All over the world, Christians and churches are rediscovering their mandate to care for creation. Pope Francis’s encyclical on the subject, Laudato si', has reverberated around the planet, while in a similar vein the World Evangelical Alliance is establishing a sustainability centre in Bonn, Germany. Recently the Church of Ireland voted overwhelmingly to tackle climate change by divesting its pension fund from fossil fuel investments, and the Presbyterian Church in Ireland has just adopted creation care as an official position.

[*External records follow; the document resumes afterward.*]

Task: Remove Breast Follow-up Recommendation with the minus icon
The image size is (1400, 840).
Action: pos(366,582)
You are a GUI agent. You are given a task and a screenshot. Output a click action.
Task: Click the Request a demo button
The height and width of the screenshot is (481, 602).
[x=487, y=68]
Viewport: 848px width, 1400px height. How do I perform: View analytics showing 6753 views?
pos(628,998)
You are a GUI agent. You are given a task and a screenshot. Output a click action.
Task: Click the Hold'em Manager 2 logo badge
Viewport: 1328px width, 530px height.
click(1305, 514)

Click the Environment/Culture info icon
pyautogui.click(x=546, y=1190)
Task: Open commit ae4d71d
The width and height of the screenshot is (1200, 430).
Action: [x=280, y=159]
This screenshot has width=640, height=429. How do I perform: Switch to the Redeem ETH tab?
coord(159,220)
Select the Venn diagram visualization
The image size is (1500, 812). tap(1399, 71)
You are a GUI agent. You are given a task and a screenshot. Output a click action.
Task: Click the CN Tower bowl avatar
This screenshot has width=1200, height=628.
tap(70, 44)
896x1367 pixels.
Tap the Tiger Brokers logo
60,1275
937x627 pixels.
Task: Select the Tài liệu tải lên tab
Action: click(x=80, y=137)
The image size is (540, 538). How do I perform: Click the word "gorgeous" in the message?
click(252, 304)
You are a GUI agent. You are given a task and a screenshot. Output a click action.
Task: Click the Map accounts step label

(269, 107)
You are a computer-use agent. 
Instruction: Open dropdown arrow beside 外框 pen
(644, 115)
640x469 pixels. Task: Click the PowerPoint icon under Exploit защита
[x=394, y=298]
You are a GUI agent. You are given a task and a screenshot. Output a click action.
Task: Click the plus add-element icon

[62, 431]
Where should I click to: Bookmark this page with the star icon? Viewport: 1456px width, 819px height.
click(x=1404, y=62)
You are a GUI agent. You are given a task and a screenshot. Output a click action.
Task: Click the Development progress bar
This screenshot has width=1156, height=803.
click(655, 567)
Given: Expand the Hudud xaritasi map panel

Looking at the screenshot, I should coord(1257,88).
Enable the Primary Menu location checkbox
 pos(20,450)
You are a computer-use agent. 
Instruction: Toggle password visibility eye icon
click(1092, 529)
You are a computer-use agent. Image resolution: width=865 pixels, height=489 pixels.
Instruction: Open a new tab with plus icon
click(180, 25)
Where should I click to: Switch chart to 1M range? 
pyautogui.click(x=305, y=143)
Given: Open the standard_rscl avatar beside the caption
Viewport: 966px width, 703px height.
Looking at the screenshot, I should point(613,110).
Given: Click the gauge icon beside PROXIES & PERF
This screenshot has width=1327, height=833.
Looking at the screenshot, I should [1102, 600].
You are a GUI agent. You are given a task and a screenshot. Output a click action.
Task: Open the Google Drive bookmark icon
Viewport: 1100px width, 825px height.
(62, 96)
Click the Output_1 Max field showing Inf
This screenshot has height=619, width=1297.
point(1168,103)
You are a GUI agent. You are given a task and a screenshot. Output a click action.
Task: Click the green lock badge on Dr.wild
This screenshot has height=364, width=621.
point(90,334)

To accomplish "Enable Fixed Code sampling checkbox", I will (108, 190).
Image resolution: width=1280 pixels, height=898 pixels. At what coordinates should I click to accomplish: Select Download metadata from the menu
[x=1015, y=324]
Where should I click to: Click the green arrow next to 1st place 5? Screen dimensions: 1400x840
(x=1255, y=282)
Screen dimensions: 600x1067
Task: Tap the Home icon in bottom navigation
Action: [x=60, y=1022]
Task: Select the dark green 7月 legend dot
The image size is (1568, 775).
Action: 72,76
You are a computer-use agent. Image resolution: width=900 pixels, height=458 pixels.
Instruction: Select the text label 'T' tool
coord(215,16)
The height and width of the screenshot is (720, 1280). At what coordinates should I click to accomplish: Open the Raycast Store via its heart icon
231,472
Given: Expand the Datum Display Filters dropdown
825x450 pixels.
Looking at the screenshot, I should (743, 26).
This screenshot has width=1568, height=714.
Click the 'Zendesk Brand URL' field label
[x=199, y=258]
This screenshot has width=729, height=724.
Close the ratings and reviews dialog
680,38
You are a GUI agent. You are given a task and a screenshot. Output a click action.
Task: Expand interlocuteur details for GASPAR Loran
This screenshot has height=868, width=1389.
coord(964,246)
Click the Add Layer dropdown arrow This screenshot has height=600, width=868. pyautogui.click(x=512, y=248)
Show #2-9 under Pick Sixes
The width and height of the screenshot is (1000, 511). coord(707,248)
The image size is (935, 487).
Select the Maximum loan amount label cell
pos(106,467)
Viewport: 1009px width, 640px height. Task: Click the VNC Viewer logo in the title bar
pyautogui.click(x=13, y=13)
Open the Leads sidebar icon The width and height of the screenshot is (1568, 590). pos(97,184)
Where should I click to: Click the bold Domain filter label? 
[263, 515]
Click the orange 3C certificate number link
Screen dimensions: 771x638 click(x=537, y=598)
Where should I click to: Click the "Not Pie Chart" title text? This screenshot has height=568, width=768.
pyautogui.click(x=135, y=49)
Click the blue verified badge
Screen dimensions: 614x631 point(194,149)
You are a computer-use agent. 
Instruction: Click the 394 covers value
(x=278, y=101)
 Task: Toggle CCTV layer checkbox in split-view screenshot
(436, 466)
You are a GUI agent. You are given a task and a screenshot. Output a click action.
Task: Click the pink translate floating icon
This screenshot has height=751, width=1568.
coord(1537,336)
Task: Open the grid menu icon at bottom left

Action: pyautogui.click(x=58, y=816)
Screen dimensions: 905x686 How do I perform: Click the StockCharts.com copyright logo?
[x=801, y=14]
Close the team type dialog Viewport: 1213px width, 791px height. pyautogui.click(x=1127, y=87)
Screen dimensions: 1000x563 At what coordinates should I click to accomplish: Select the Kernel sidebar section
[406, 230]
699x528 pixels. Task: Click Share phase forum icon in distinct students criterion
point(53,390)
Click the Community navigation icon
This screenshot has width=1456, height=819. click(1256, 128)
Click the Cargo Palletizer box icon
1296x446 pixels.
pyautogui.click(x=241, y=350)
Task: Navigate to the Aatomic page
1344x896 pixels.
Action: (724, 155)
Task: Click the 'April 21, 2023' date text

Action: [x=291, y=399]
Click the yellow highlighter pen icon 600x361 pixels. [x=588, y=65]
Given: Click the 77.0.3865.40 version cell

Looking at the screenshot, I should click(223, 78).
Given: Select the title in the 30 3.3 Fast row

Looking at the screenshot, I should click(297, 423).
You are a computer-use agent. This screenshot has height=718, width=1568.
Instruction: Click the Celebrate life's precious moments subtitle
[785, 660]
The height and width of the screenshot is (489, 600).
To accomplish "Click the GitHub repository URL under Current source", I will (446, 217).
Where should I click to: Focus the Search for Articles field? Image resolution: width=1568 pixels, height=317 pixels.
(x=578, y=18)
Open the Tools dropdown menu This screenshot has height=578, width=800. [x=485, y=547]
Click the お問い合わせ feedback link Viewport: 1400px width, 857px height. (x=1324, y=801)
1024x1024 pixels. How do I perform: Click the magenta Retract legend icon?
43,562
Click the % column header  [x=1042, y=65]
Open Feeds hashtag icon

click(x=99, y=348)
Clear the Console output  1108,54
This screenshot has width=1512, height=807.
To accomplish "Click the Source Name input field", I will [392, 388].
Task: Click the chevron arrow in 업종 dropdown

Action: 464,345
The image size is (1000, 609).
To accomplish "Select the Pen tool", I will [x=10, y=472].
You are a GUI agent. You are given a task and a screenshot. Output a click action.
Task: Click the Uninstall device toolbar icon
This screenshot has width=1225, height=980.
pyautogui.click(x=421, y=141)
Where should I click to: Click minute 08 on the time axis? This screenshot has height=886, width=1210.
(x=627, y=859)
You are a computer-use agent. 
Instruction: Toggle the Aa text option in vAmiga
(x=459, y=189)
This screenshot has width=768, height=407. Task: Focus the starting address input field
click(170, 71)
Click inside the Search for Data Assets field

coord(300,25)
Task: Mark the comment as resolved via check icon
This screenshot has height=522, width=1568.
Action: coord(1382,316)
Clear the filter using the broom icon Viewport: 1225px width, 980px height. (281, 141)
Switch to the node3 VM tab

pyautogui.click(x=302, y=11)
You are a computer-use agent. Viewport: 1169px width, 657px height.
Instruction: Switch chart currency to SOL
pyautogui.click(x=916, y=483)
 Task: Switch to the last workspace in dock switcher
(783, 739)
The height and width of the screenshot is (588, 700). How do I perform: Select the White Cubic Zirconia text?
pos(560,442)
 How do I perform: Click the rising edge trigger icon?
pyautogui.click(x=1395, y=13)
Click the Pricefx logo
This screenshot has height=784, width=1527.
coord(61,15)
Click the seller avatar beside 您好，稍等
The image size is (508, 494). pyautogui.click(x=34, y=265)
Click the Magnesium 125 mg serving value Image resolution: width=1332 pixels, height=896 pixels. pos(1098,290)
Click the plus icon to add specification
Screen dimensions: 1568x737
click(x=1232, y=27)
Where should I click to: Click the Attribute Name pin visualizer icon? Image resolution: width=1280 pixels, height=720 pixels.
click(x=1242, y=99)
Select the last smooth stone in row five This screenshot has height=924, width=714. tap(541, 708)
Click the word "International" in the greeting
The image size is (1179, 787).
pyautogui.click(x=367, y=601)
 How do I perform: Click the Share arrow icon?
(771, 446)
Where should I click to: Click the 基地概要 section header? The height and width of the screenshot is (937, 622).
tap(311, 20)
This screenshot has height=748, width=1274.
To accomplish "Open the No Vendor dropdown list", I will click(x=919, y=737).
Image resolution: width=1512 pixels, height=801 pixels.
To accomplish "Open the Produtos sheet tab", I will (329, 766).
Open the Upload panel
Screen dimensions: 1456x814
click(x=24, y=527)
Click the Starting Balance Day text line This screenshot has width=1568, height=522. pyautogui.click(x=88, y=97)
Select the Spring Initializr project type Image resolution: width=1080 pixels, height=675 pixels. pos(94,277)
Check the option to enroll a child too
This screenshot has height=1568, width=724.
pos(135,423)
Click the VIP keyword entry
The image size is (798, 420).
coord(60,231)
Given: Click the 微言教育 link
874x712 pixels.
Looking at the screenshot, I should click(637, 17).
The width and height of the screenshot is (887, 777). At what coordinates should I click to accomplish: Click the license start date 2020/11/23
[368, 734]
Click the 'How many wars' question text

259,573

In light of all this, we at Jubilee exist to work with Christians, churches and communities, including people of differing backgrounds and beliefs, to care for creation. Established in 2017 after several years of prayer, planning and consultation, we define creation care as “environmental and agricultural stewardship that incorporates flourishing, fairness, wellbeing and welfare”. In seeking to implement this holistic vision, our mission is to practise and promote care farming, community-supported agriculture, and conservation education and engagement.
For the first six months of 2018, we were able to use a temporary site in the Northern Irish port town of Larne and achieved a great number of exciting things. Over 100 volunteers attended one of our monthly community volunteer days. Almost 100 primary-school-age children attended one of our curriculum-based Nature education classes. Twenty-four families each purchased a subscription to our pig club and received a quarter-pig’s-worth of free-range pork in return. And at our Bioblitz Festival of Science and Nature in June, we welcomed more than 400 members of the public to participate in a 24-hour programme of walks, talks and citizen science, with over 360 species recorded.
Now, we’re raising £300,000 to purchase a small farm outside Larne, where we can bring our ambitious plans for Jubilee Farm to fruition, with organic pigs, poultry, goats and vegetables, plus an internship programme, and even glamping in due course. Our CARE project – Care farming for Asylum seekers, Refugees and the Environment – also begins shortly. We’ve already raised £165,000 from existing supporters to purchase the farmhouse. Now we need to raise £135,000 by Christmas to buy the 13.5 acres of land, as well as polytunnels, livestock and equipment. As a Community Benefit Society – a form of cooperative social enterprise – we’re raising this money via a community share offer, making this the first community-owned farm in Northern Ireland. The minimum investment in the project is just £50, making it a perfect Christmas present!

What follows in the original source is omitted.